Another facet of this is how through having been wounded in our childhood, we took in the message that we are “bad” or not good enough in some way, then we become hyper sensitive to messages from the world that press this still sore wound. This includes when our child is rebellious or angry with us and we then over-react before we have time to think. It is amazing how many us react from un-reconciled childish places within ourselves. It might also be that a child is sulky or sullen or upset or lying or etc., etc., and we react angrily. Again, it is what we find unacceptable in them is what we have been punished for and what we still hold the pain of, inside us in an un-aware way.
We can struggle to trust our children and trust in their development, when we don’t trust ourselves. Again, this is about our own insecurities causing up to be overly fearful, anxious, reactive or controlling. Learning to trust in love takes practice, especially if we have not been shown it during our own childhood.
But what to do with our anger? This is often the big question. Here is where awareness is key. If we can really see that our anger is ours and that it comes from the hurt we have stuck inside us, we can let it go. No amount of “shoulds” or “oughts” or self-blame, or blaming others can help us, changes has to come organically, from seeing what is going on in ourselves and taking responsibility for it. Regret and apologising, as well as self-forgiveness, are healthy parts of this process as we slowly come to terms with knowing ourselves better. Through forgiving ourselves for being the way we are, we are letting go of the belief in our own “badness” (or whatever word fits best here). When we can forgive ourselves, we can forgive the other. Then, eventually we can stand in the face of situations, which previously would have had us over-reacting in some way, whilst holding both love and boundaries in a flexible and creative and adult way. Love is wonderfully creative given half a chance.
It is important that we don’t artificially shut down our anger in a repressive way. It almost certainly better to allow it than squash it within because of some “should” that anger is “bad”. This just leads to it leaking out in other pernicious ways. It is healthier for children to see spontaneous behaviour, rather than overly controlled and managed behaviour which can cause deeply confusion and double messages. Children also need to see that actions and behaviour has consequences, even if they are over-reactive consequences at times. Stopping our anger consciously and taking responsibility for it with self-compassion is a very different process that flows from awareness, not repression.
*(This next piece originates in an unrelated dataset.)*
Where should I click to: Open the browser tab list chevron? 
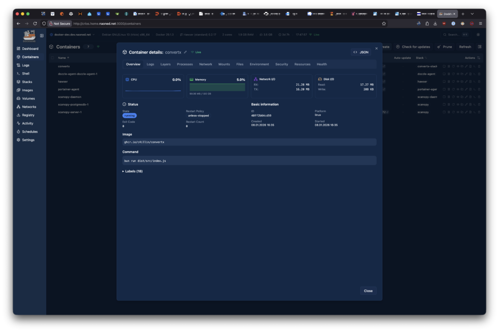tap(472, 14)
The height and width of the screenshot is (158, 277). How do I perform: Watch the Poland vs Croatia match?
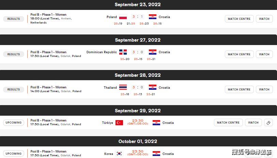click(264, 19)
Our over-reaction might also be in the form of the withdrawal of love, or to impose some other punishment or other. The same applies here, awareness is the key. Really seeing what we are doing, or want to do, and where that comes from within ourselves, is what makes the difference between reacting with a closed vengeful heart, and bringing love to heal the situation. First, we need to start healing ourselves, then it is possible to heal any rifts between ourselves and our children (or grandchildren, or any other relationship).
This is all about our journey towards finding our confidence and trust in our own being. The only solid ground to build this on is self-knowledge. When we are no longer afraid of what we have inside us, we can face the world with greater equanimity, we can love ourselves and our children more authentically and unconditionally. The same goes for respect, so often our children become projective functions of ourselves, we interpret them as if they were the same as us, a part of us and we judge them as we judge ourselves, we don’t respect their difference. When we respect ourselves, we can respect the other, we can respect and allow difference.